The fourth box, with mahogany liners glued in place to provide a gluing surface for the bottom panel. This box, and the others, represents an essay in energy conservation. All the wood used has been laboriously salvaged from furniture pallets (to, hopefully, make better designed, more durable furniture). The boxes are intended to receive Matt Ross’s collection of Japanese woodworking tools. And so, energy…and intent.
Embodied energy…I first encountered the concept in the 80’s, after the first major embargo on Middle-Eastern oil by OPEC. The context at that time was historic preservation, a backlash to the excesses of “urban renewal”. It takes a certain amount of BTU energy to make a brick, or a board, or a piece of re-bar…and that energy is forever embedded in that piece of material.
Sort of…back in high school, we were taught the law of conservation of matter and energy: matter can be neither created nor destroyed, but only changed in form. So, now we know that the energy that fired those bricks was not really recoverable (it mostly became CO2) and that the brick is just a brick after all. There was something fine, in a Ruskin and Morris sense, about the embodied energy argument, though. The human element.

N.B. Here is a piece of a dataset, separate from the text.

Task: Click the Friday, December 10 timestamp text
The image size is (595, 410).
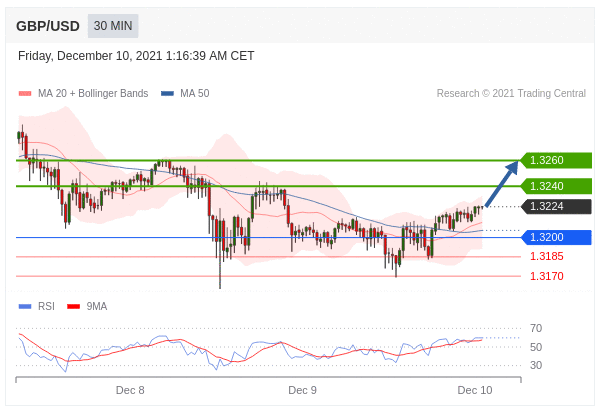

Now, we have LEED, a rather clever marketing scheme used by architects to convince clients that they are oh-so-savvy about energy and environment; glibly ignoring the real costs of cement processed in China without a thought to worker or environment; using concrete, welded steel and plate glass as though those materials could somehow be rendered “organic”. The calculus of energy efficiency begins later, after the final punch list, metering the utility bills.
The energy that I’m concerned with is the concentrated intent of the blade smiths who forged those Japanese tools; to subdue and employ that energy in a most ambitious undertaking. I have been searching for a place in which to teach and practice woodworking. This is a beginning. There’s an acre of ground, an ideal building site in the back yard, and the property backs on a public park. The house, with a bit of sweat equity, will be a workshop (isn’t every house a workshop, somewhere along the way).
2650 North Old Wire Road, Fayetteville, Arkansas, US 72701.
Everything to the left of the entry door is a black hole. Literally. The rest of the house sustained smoke and water damage. I intend to use that source of positive energy embodied in the tools, in the boxes, to balance the negative energy in the charred and smoky mess waiting to be cleared away. Moving excited electrons along a copper wire, or believing that money exists as a flash of light along a glass fiber, that’s all commonplace and pedestrian today. Time to move along…there are other forms of energy.